There has been a lot of talk lately about how compact camera are going away, suffering a fate sealed by the omnipresence of smartphone cameras. However, that leaves lots of opportunity at the low-end of the interchangeable-lens camera market and Sony looks to be taking full advantage. Their new A3000 is a full-featured, powerful camera that will sell for just $400 with a lens when it launches next month.

The A3000 isn't a true DSLR because it doesn't have a mirror. Like some of their NEX-series cameras, an image is fed directly from the sensor to an electronic viewfinder at eye-level. That means it's limited to contrast AF, but it also offers the benefits of an EVF like 100% coverage, and the ability to review images without taking the camera away from your eye.

Also like the NEX cameras, the A3000 actually uses E-mount lenses. You can only use A-series lenses with an adapter, which really does make this a hybrid camera in terms of Sony's terminology.

The really impressive part, though, is the price. At $399, it's one of the cheapest cameras of the type. It's even cheaper than Canon's popular-but-aging T3, which doesn't even have a video function. The A3000 on the other hand has a slew of video features, including a maximum recording resolution of 1920 x 1080 at 60i.

The sensor is a 20-megapixel APS-C chip, which coupled with Sony's BIONZ processor is capable of 3.5 fps in still mode and a top ISO of 16,000.

When it launches in September, it'll come bundled with the 18-55mm F/3.5-5.6 kit lens. We had a little hands-on time with a pre-production version and it really is looking good. It's not quite as small as the tiny Canon SL1, but it's very light, thanks in part to the lack of mirror box. And despite its small size, you can still fit all your fingers on the grip. Even my bear paw fit onto it, which is a concern with compact DSLRs.
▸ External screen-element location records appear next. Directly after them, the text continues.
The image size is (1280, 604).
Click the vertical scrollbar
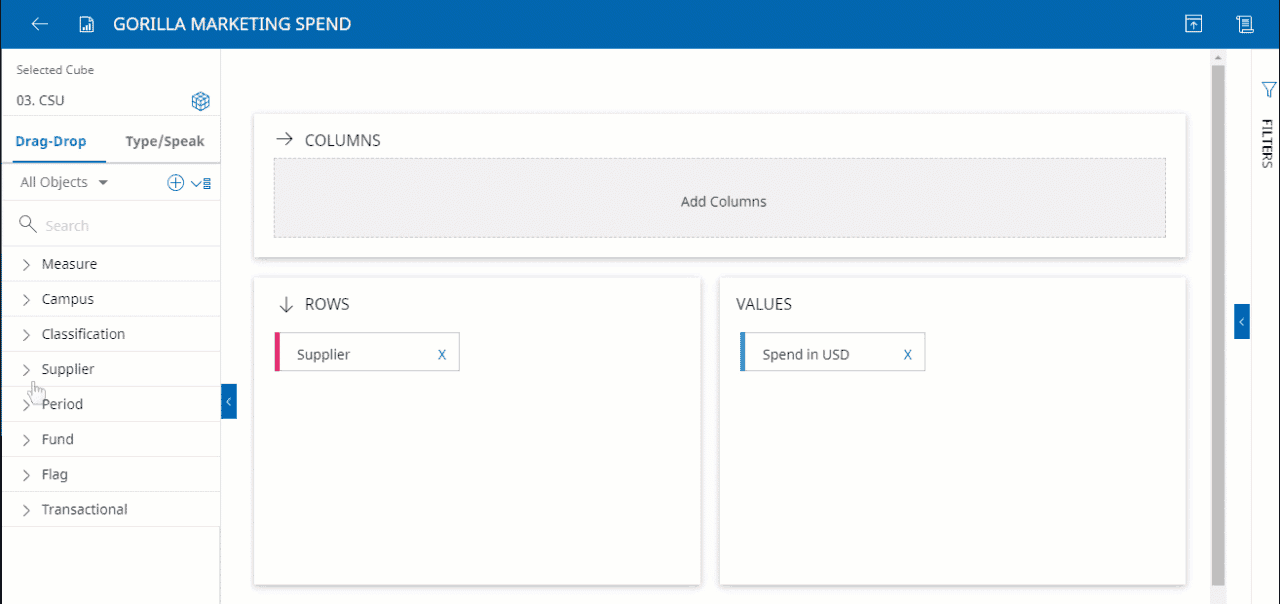click(1217, 320)
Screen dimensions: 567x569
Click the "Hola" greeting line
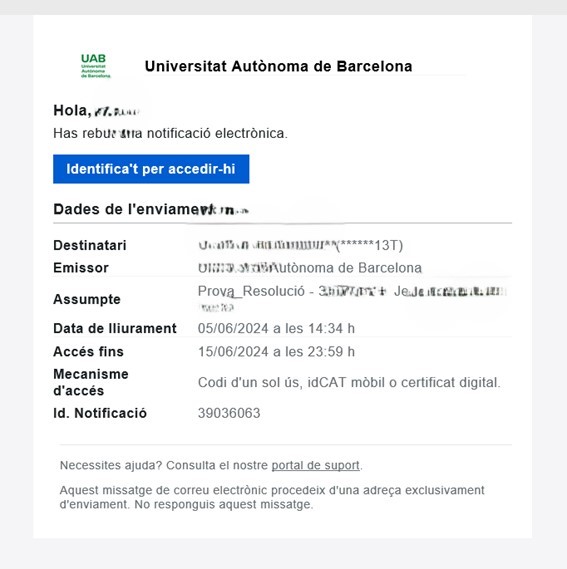pos(96,111)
We wouldn't be at all surprised to see this segment of the market get really competitive in the coming year. That sounds just fine to us.

The other new piece of kit from Sony is the NEX-5T, which is very similar to the NEX-5R that came before it. New additions include a flip-up touchscreen made for taking self-portraits (like the one found in the NEX-3N) and NFC to make for simpler pairing to a smartphone or tablet. It still has the accessory port on the top as well. It will be available in September for $699 as a kit, which now includes the 16-50mm electronic zoom lens instead of the old 18-55mm.
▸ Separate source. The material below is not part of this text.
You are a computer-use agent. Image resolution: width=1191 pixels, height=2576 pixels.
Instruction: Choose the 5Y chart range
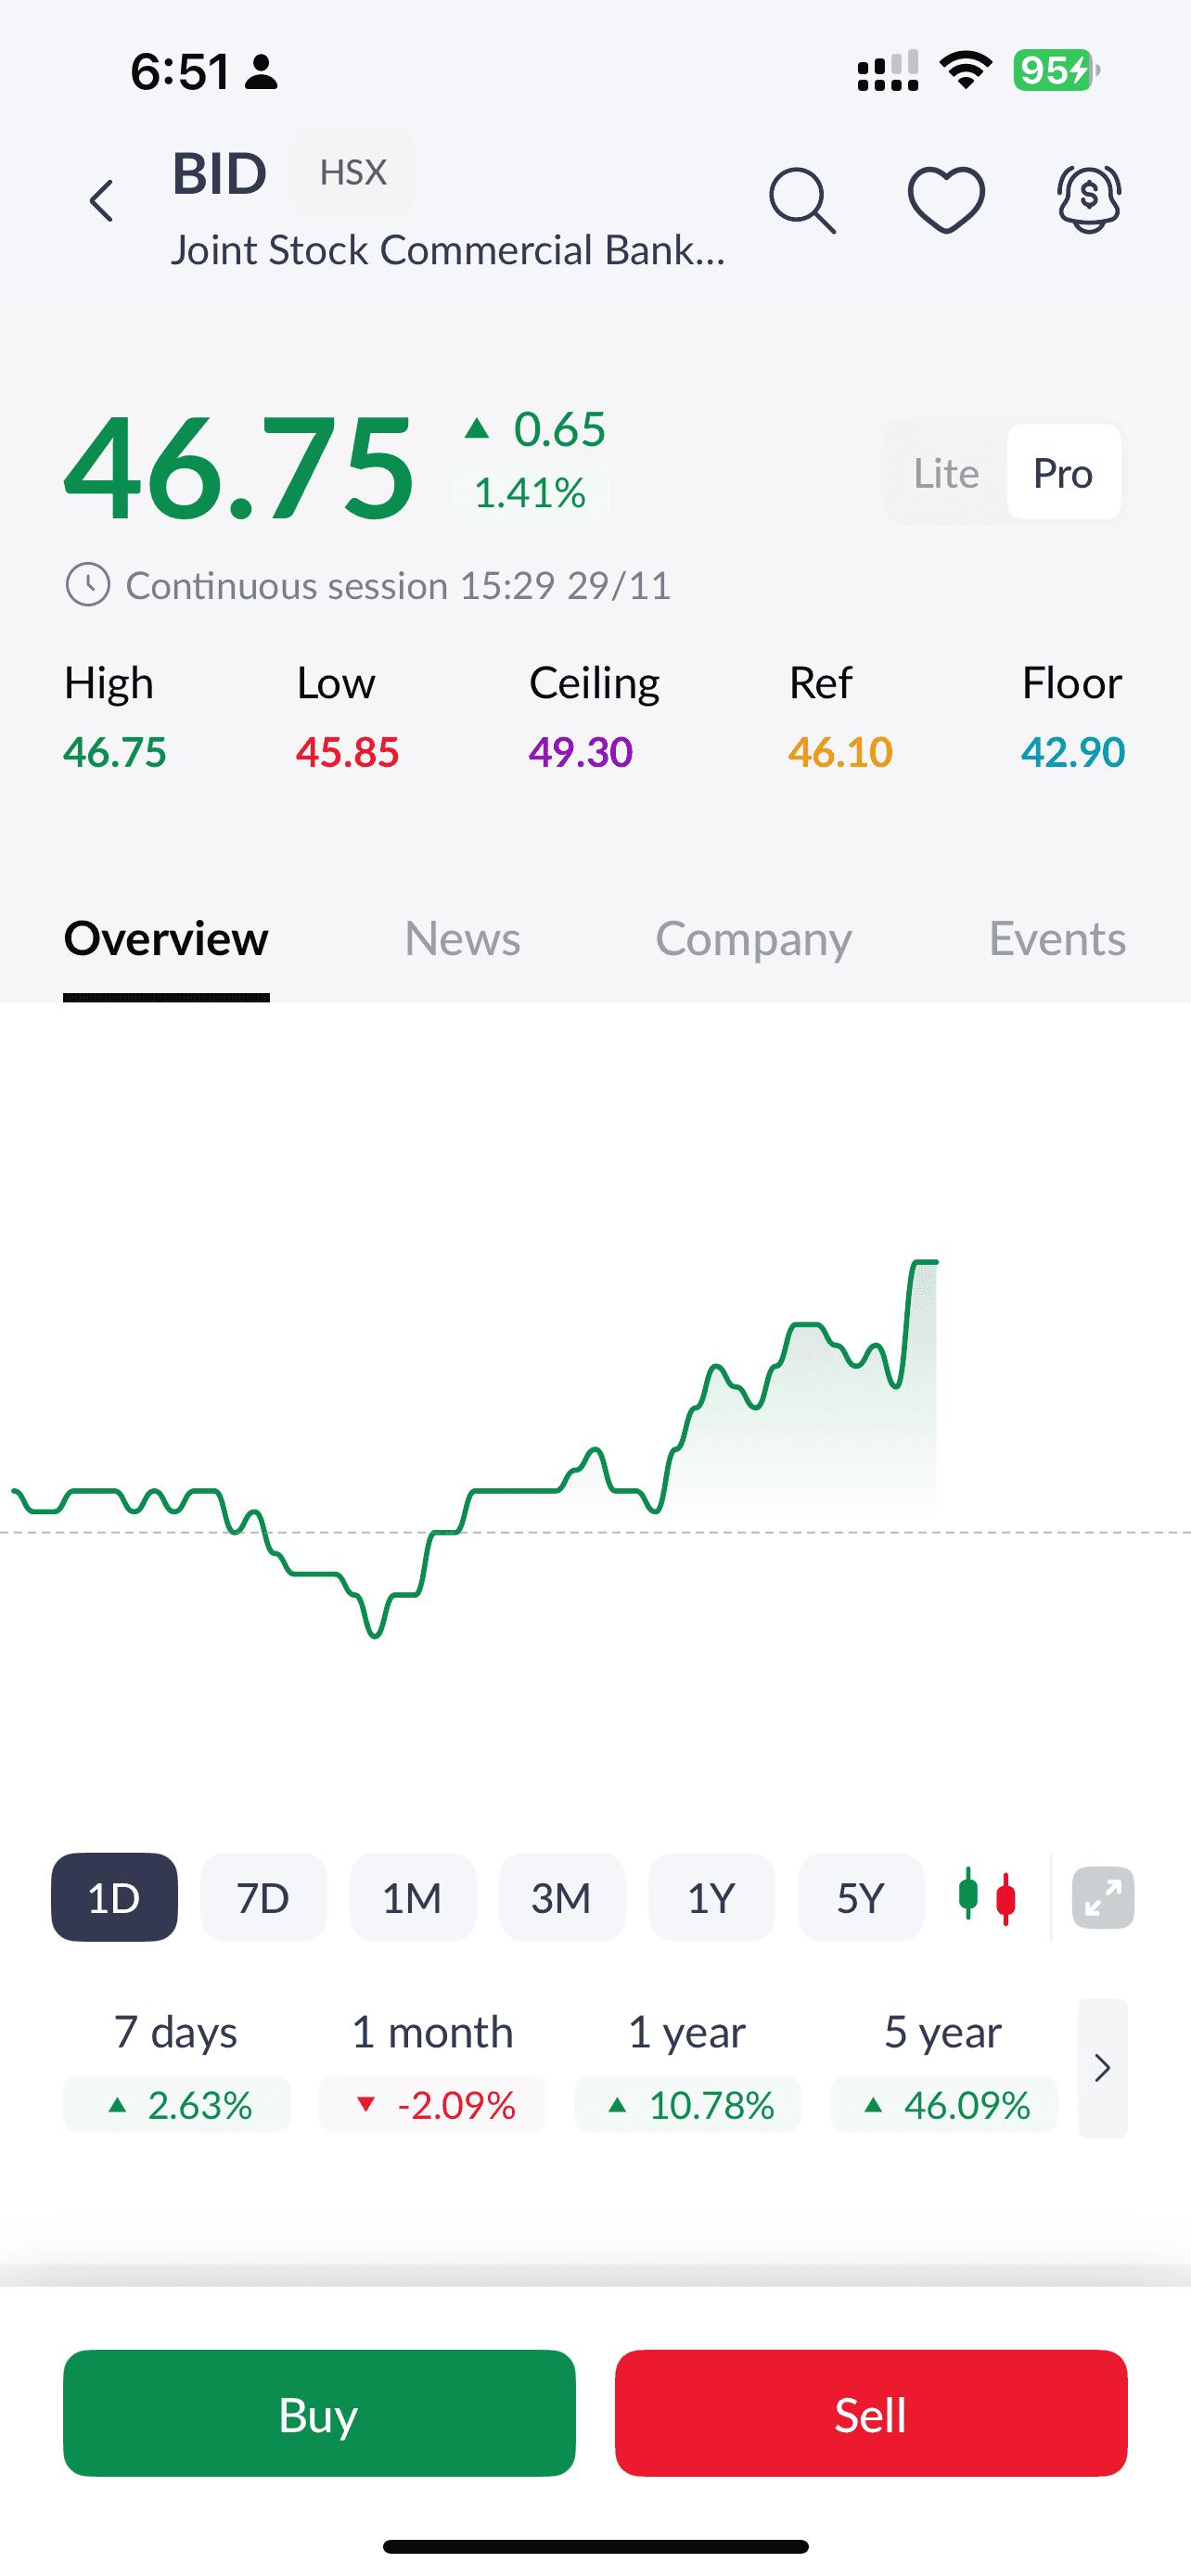click(x=860, y=1897)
On the lens front, Sony will soon be unleashing two new options. The first is the Zeiss Vario-Tessar T* E 16-70mm F/4 OSS. With an equivalent focal range of 24-105mm, it's Sony's answer to an increasingly-popular focal length. With a price tag of $1,000, it's actually priced very competitively against those from others like Canon and Nikon.

The other lens is the E PZ 18-105mm F/4 G OSS, which is just $599. It maintains the Optical Steady Shot, but loses the Zeiss glass, which helps explain the cheaper price tag. That won't launch until the end of the year. But, I think both of these are fantastic additions to the E-mount line-up. Sony is clearly aiming their new gear at those looking to step up their photography, and the popularity of constant F/4 zooms plays right into that strategy.

We'll have full tests of everything when retail models become available.